The boos come from the growing anxiety about the impact of AI on their future. According to a BBC article, tech giants such as Amazon and Meta, and smaller companies like Pinterest, have announced plans to reduce their workforce to make way for AI developments, which will allow them to do more with fewer people.
As the boos came, Schmidt tried to take control of the situation by saying that he understood where the graduates were coming from: “There is a fear in your generation that the future has already been written, that the machines are coming, that the jobs are evaporating…and I understand that fear,” he said.
“The question is not whether AI will shape the world – it will. The question is whether you will shape AI,” Schmidt said, which was met with more boos from the graduates.
Not the first time
Strangely, this was not the first time that a commencement speech was met with disapproval from the audience. Gloria Caulfield, a Florida-based businesswoman, also experienced the same treatment as Schmidt when she delivered her commencement speech at a graduation ceremony at the University of Central Florida.
Caulfield said that we are living in a time of profound change, and that AI is “the next industrial revolution”. To which the audience expressed their dismay with boos.
And as its streak of continued unpopularity at graduation ceremonies continues, the names of several students were not called as they walked to the stage during their graduation ceremony at Glendale Community College in Arizona.
Tiffany Hernandez, the college president, went up on the stage to explain the mishap: “We’re using a new AI system. That is a lesson learned for us.” The explanation was met by boos from the audience.
An actual ally
In an unlikely end to this story, Apple co-founder Steve Wozniak also went up the graduation stage to give a commencement speech, but instead of boos was met with cheers and applause from the graduates of Grand Valley State University.

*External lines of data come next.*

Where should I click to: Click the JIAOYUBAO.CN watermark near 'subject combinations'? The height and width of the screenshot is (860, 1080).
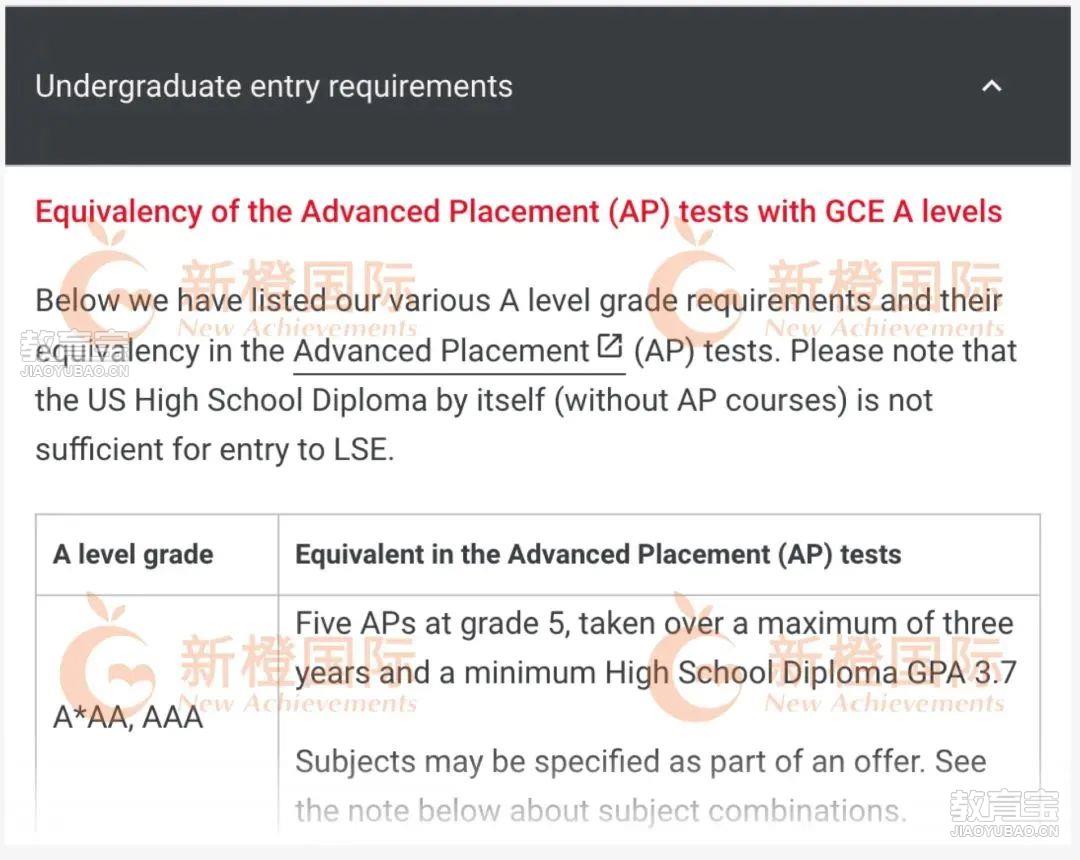click(x=1004, y=813)
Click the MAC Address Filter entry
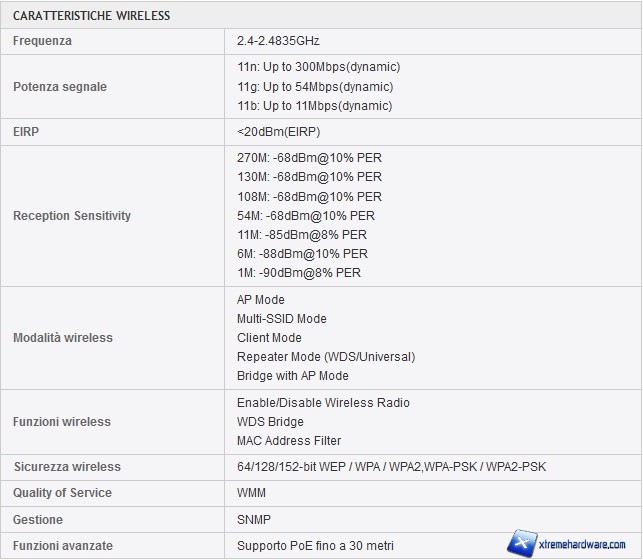 click(289, 441)
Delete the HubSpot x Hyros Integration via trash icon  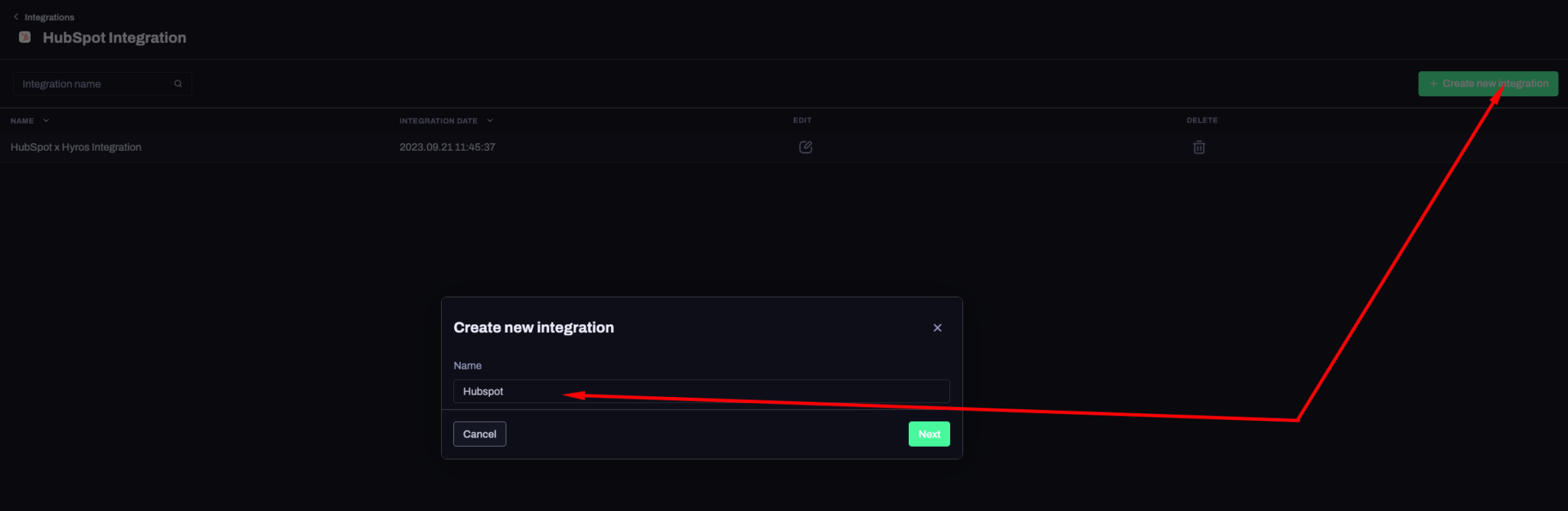[x=1199, y=147]
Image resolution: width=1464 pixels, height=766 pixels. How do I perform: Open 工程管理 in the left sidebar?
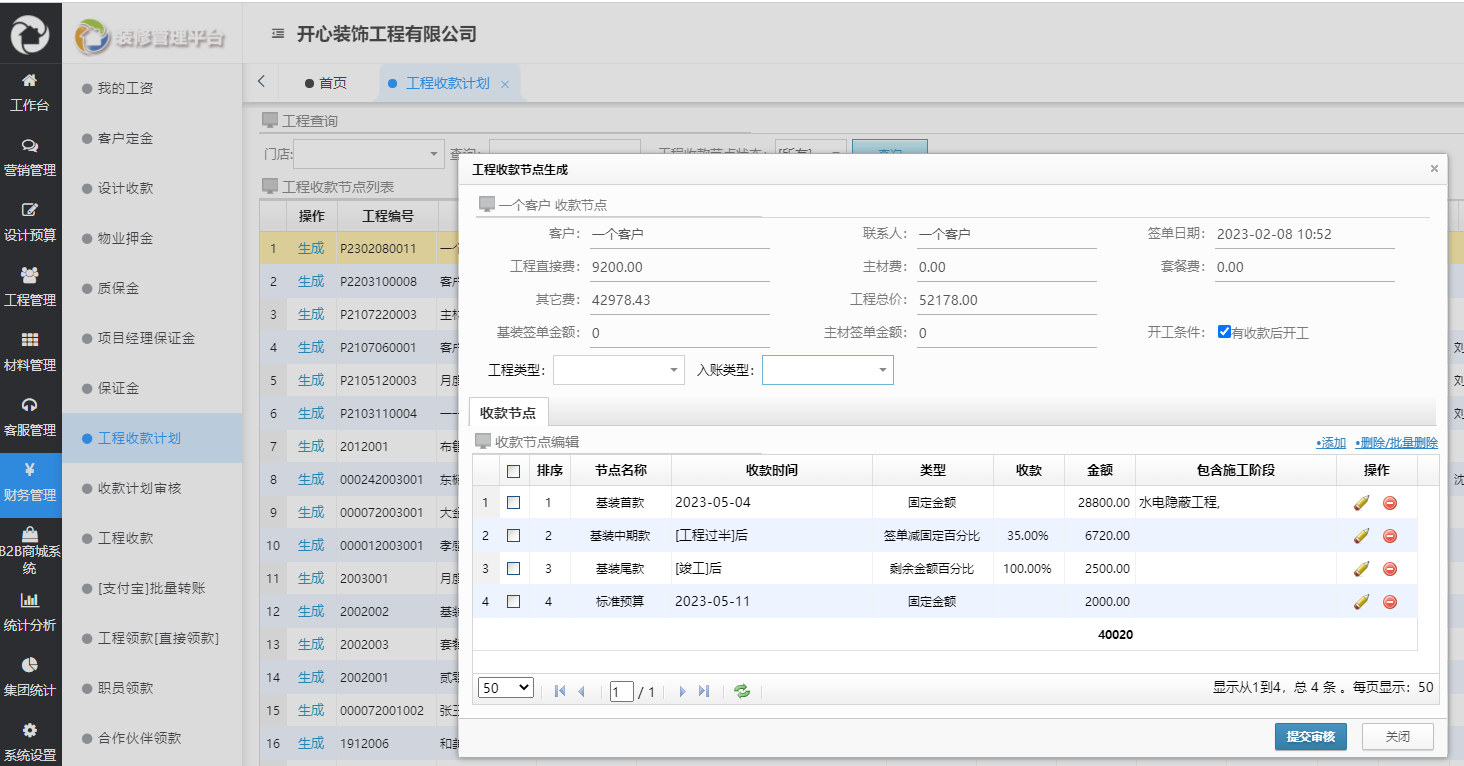[30, 286]
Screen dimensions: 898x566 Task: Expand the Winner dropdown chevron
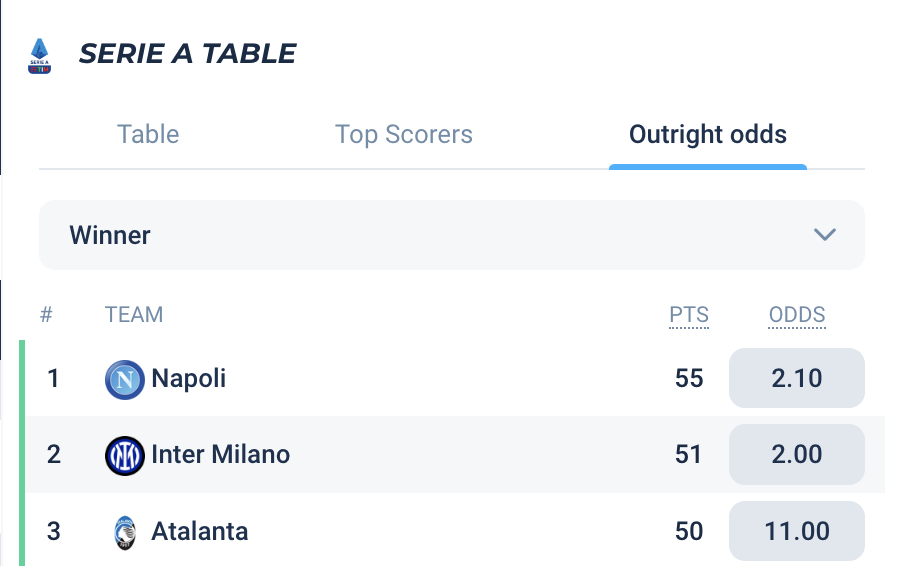pyautogui.click(x=824, y=235)
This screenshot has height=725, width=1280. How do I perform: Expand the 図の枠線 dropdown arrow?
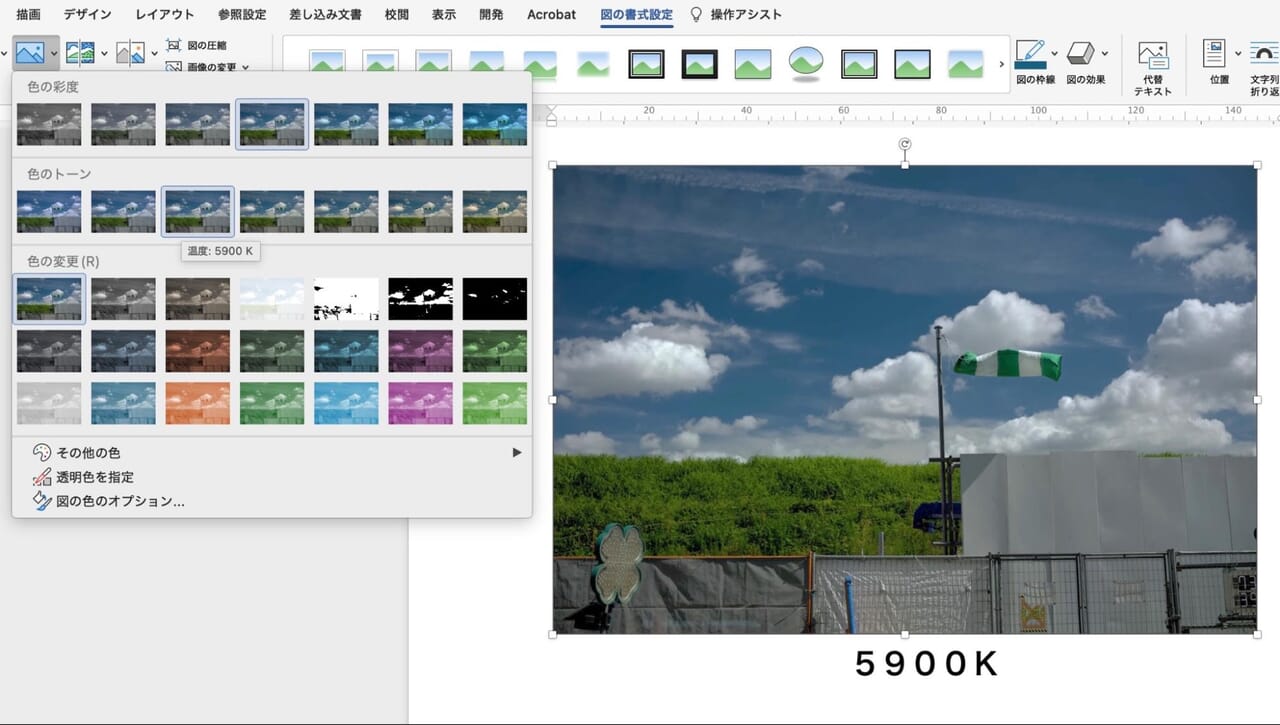(x=1054, y=54)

Instead of praising AI as Schmidt and Caulfield did, Wozniak reassured the graduates.
“You have AI – actual intelligence,” Wozniak said.
This was met with applause and laughs from the audience.
Aside from this witty remark from Wozniak, he also reflected on his time with Apple and gave advice to graduates as they step out into the world.
“You should always try to think differently,” Wozniak said. And advised the graduates to: “Don’t follow the same steps as a million other people. Think, is there something that I can do a little differently?”
While this season’s graduation ceremonies might have taken a strange turn of events, there is no doubt that their graduates will be facing a different landscape than the one before them, but hasn’t that always been the case?